The effectiveness of our imaging protocol is confirmed by the fact that all neonates with major cardiac defect were systematically identified during the study period. The compliance with the other component of our local arrangement was rather poor, with almost 40% of TNE scans not being followed by a cardiology review. One explanation for this noncompliance could be the dependency on multiple sequential handovers between attending clinicians, especially in context of absence of clinical suspicion, as suggested by documented normal cardiac examination. It is important to acknowledge that structural heart defects may be missed on a modified TNE protocol therefore reenforcing the need for timely review of a full-structural scan by a pediatric cardiologist. Although, the “missed” lesions were minor and none required active medical management, failure to identify these defects may have future medicolegal implications.

In addition to the common drawbacks associated with a retrospective study design, our study presents some specific limitations. Like previous similar studies, we are unable to confirm that all the changes observed after TNE consults were indeed an impact of the service. We did not record the clinical team’s intended management plan prior to TNE consultation to ascertain whether recommendations led to an unanticipated change in patient management versus endorsement of the original treatment plan. Similarly, although we demonstrated an immediate impact on clinical practice, the relevance of these change to neonatal outcomes remain uncertain and requires prospective evaluation in future studies. Further, TNE requests and its indication could have been influenced by the personal biases and past experiences of attending neonatologists.

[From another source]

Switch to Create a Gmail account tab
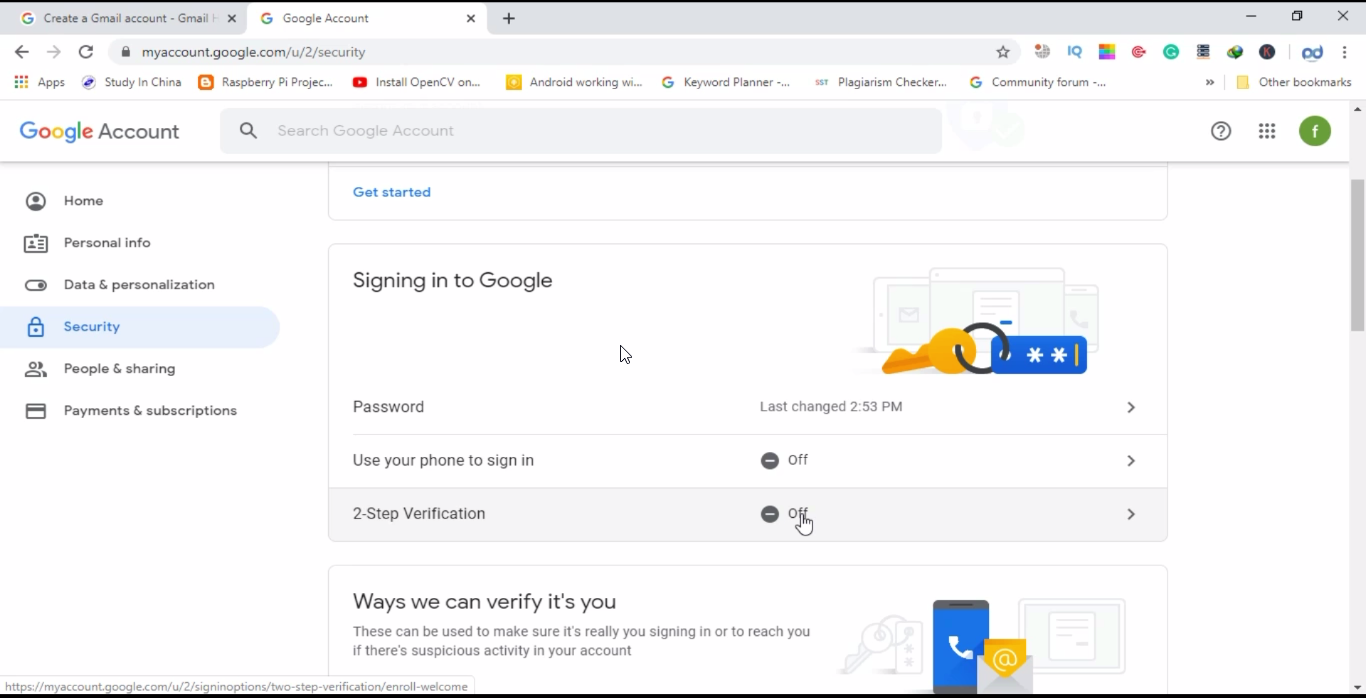 coord(128,18)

We did not evaluate its impact on service utilization. Finally, a significant proportion of neonates who underwent TNE did not have a cardiology review, limiting our ability to comment on the effectiveness of this service in detecting incidental structural heart defects. Nevertheless, comparison of 81 TNEs to subsequently performed cardiology scans is still the largest such evaluation reported to date.

Conclusions

We report increasing utilization over time of an established TNE consult service in a tertiary perinatal NICU without availability of in-house cardiology services and confirm its impact on clinical service, particularly in the management of complex high-acuity cases. Male sex, treatment with invasive ventilation and PH or SH were independent predictors of TNE resulting in a change in clinical management. A standardized comprehensive TNE imaging protocol, in experienced hands and reviewed by advanced TNE personnel, may be able to identify incidental findings of major cardiac lesions, but can miss minor lesions, which may have future implications. The impact of incorporating TNE consults and related changes into clinical decision making on eventual patient outcomes needs further investigation.